If it's fair it's fair, but this still begs a couple of questions: can't you ask about the decision the way, say, a normal human being would, instead of in a way designed to prove your journalistic credentials to people who hate John Edwards because he's a) a Democrat; b) a Democrat and a lawyer; or c) a Democrat, a lawyer, and a Presidential candidate? I mean, what the hell did John and Elizabeth Edwards ever do besides being hated by Coulter and Limbaugh, which is about as difficult, and as meaningful, as making a sock smell bad? The Edwardeses were treated with less civility than a Largely Unfunny Comedian Who'd Grabbed Her Crotch and Spit While Shrieking The National Anthem In Public. Because, presumably, someone who has a career to salvage after a bout of televised boorishness will be totally honest with the public, whereas people with cancer are always lyin' just to get sympathy. If it's fair it's fair. Just shaddup about fuckin' Bush Hatred, and Civility, and let's start treating everybody this way and not just the undeserving.

4 comments:

Anonymous said...

And then they had to fucking *thank* Katie for doing it or be further berated for *their* manners.

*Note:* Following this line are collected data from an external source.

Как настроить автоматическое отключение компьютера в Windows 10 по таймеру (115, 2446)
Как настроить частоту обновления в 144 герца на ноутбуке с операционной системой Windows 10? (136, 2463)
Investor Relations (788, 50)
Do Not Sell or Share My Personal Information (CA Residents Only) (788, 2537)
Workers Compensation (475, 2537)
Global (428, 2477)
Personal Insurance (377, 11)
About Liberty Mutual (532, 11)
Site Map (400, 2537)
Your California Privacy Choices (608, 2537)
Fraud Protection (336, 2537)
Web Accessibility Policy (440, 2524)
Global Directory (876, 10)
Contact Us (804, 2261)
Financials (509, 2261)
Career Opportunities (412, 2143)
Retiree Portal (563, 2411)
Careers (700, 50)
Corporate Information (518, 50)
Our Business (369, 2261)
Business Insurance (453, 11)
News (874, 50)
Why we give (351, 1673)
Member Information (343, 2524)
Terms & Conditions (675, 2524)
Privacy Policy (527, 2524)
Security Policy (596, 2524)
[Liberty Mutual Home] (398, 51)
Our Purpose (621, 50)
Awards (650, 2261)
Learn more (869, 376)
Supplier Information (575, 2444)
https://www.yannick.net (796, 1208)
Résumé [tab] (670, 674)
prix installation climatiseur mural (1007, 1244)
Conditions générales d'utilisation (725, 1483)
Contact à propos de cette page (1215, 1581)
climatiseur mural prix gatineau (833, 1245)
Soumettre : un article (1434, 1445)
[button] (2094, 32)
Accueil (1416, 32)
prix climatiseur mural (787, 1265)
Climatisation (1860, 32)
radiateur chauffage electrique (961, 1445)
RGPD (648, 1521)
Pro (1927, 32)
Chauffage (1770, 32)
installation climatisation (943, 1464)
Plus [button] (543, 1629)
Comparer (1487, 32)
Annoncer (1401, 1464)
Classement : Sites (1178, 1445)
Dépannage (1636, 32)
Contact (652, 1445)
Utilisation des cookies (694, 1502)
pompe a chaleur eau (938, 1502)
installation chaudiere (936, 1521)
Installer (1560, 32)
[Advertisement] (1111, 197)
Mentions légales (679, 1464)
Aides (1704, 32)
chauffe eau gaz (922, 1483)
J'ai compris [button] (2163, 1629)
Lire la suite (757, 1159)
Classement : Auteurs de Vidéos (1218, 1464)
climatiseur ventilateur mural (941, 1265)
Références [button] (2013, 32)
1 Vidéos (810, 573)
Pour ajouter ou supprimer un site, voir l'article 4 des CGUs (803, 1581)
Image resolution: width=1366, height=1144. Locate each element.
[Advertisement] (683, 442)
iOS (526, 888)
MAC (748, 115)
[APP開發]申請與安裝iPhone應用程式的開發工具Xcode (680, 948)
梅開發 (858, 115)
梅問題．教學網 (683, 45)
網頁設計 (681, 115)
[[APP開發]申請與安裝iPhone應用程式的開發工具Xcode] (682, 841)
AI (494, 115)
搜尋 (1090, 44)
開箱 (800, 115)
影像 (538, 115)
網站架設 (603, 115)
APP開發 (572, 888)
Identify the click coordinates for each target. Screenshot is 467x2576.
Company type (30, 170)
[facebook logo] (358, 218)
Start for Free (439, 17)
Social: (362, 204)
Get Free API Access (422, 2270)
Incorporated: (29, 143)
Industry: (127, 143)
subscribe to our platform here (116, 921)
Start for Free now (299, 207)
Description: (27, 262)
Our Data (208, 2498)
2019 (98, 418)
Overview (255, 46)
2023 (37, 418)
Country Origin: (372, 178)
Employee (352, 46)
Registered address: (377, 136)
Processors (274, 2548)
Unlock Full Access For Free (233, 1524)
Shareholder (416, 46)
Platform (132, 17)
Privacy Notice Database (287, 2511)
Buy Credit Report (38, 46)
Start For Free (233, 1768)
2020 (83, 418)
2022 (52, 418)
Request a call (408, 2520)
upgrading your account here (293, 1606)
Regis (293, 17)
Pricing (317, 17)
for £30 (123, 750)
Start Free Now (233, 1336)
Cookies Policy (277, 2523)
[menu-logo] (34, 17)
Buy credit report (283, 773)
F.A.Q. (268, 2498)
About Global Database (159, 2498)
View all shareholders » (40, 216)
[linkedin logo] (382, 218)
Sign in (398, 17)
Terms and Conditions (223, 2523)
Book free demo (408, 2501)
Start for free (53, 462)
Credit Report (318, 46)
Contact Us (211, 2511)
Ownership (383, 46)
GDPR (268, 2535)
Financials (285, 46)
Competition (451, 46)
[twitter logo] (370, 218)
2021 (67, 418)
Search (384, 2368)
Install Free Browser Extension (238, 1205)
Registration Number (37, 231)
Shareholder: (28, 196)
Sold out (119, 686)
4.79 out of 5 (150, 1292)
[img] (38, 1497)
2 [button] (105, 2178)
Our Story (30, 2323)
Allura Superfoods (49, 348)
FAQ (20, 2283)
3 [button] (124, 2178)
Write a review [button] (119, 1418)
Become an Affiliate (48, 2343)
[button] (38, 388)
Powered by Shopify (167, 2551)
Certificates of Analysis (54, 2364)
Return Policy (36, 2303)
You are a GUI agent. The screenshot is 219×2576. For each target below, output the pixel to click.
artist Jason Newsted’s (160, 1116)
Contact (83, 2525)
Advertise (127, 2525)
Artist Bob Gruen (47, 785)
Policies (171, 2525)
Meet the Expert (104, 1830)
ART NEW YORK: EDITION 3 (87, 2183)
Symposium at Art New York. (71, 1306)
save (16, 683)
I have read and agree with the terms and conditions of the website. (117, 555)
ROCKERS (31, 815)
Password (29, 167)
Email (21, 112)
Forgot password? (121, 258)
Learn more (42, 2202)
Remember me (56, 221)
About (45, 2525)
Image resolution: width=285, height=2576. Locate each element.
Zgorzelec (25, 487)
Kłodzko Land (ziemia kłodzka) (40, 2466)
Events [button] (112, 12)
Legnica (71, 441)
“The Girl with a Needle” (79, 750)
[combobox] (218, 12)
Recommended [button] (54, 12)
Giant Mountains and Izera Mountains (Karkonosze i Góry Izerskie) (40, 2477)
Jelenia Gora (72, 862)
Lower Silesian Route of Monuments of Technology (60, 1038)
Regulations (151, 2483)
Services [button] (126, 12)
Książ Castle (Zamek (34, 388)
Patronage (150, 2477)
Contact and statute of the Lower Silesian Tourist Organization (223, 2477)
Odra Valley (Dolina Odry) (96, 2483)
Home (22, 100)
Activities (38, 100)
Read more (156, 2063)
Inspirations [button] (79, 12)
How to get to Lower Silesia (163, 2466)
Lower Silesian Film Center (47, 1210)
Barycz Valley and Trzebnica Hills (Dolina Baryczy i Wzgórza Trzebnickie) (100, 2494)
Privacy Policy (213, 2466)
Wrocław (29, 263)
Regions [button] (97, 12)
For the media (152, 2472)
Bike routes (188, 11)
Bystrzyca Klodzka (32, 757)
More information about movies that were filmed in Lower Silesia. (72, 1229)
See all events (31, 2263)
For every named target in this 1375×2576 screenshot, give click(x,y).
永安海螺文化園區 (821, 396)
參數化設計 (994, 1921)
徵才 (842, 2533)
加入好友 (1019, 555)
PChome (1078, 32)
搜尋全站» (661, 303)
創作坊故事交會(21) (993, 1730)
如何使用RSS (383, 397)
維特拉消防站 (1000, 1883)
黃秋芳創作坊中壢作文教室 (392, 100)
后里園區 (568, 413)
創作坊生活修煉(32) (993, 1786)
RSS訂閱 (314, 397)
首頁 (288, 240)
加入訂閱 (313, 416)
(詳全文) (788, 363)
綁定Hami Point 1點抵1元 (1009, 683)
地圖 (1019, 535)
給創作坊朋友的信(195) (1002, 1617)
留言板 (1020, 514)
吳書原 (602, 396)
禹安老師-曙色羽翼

I spent Sunday watching Planet Earth which, admittedly, was edited to within an inch of its life for The Discovery Channel, but at least was shown on the HD channel, unlike back when it was on CBC. And if the DVDs I made my partner pre-order for me turn out to be the American version rather than the BBC version, it's going right back to the store, Sigourney Weaver or no. Sixty Minutes? Does *anyone* bother anymore?

Tom Hilton said...

Beautiful. And A-Fucking-Men.

Anonymous said...

DR, you are the greatest.

I used to be neutral about Katie C, but now that she's a "serious" journalist, I hate her with the burning passion of a thousand suns.

Anonymous said...

has there been journalistic integrity since Nixon or Reagan? If there has, it has all gone the way of Coulter and the Drug Addict.
I don't watch local news anymore (since they don't seem to understand that I want NEWS not "human interest" stories) and when I watch the natinal news I spend much of it yelling at the television -- for all the good that does.
and I remember Dennis Miller before he lost his mind -- he used to be quite amusing but that was more than 20 years ago.